When I was 15 weeks pregnant, I learned that I would be having an 18 week ultrasound. I was told that if we wanted to find out the sex of the baby, that that was the ultrasound that they could tell us.
I asked Nemo when would be convenient for him to go. I thought we could get the first appointment in the morning so that he wouldn't have to miss alot of time at work.
He informed me that he couldn't go. He was too busy at work. What?
This was the day that we would find out if we were having a son or a daughter, and he couldn't go? He had gone in late plenty of other times, and missed entire days without problem. The kicker is that Nemo works for his dad. My ex-father-in-law, Jabba, has been very unkind to me since the divorce, but at that time was very supportive of the baby and me. (At the time he thought the baby was his biological heir too so that could be part of the difference. Oh and the shame of divorce that I've brought upon their family, let's not forget that. Because there's no shame in your married son dating a str*ipper and leaving his wife. Just ending the marriage is the shameful part. But I digress...)
I spent a week in turmoil. Should I go to the ultrasound alone? I was embarrassed that my husband didn't want to go with me. When I told friends and family about the appointment, everyone was so excited, and all I felt was dread and humiliation.
So I went to his mom, Cruella. I told her that Nemo wasn't going to go. She laughed at me, and said that of course he was going. Nemo and I had had serious conversations about it, repetitively. I used all my persuasive powers and had been unable to convince him.

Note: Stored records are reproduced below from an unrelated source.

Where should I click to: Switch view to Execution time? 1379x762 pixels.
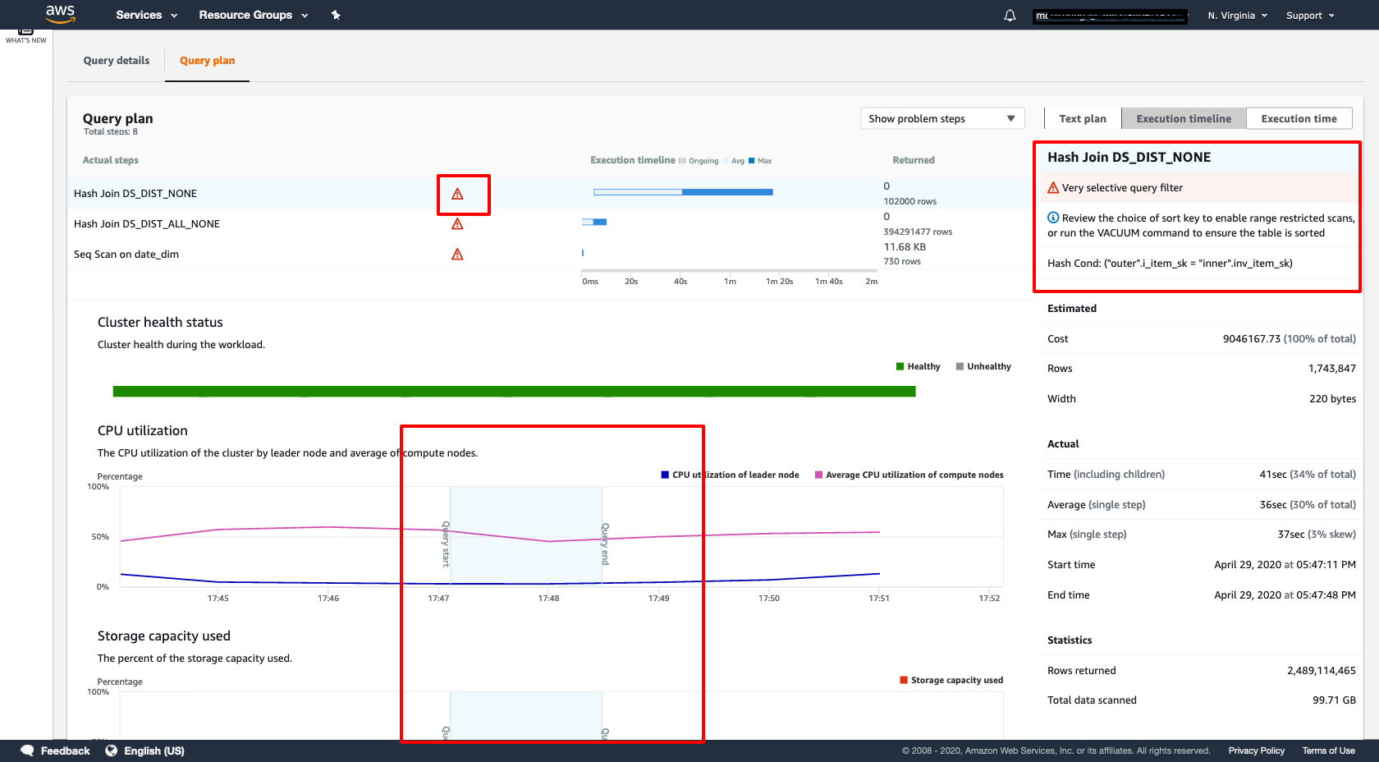[x=1299, y=119]

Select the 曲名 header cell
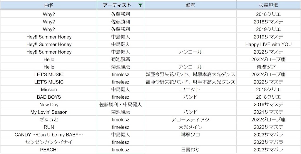click(49, 5)
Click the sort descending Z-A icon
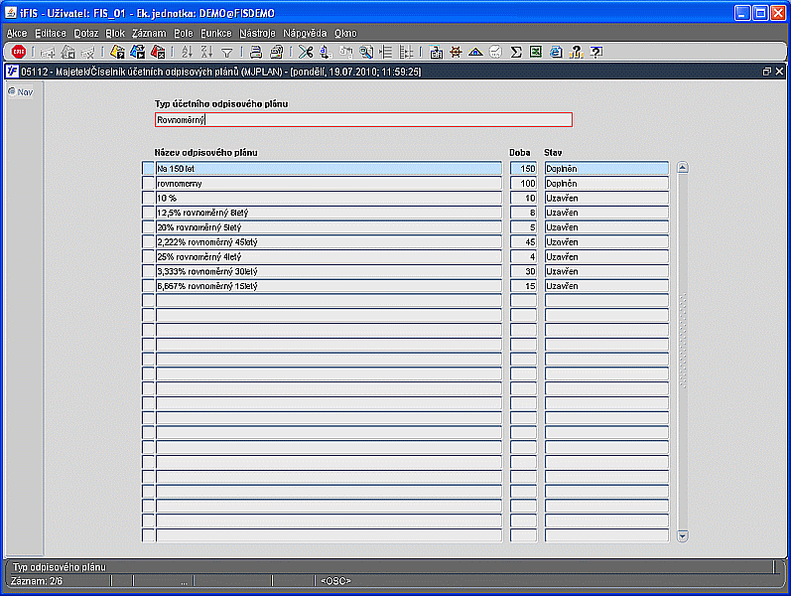Image resolution: width=791 pixels, height=596 pixels. 206,52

I begged and pleaded and he still told me he couldn't go. Cruella called me the next day and said that Jabba said Nemo was going.
I made the appointment. Nemo said to me later that it was all a joke and that of course he was planning on going. I didn't think it was funny. Nothing in my life was funny. Not the fact that he was gone all the time, lying to me all the time, or manipulating me all the time. It was exhausting.
By the way, the ultrasound went great. We found out that the baby was a boy (obviously). Nemo wore his shocked face the whole way home. Deer in the headlights. I think that day it really hit home that a baby was coming. One that he felt wasn't his, and didn't really want.
And, he was only an hour late to work that day.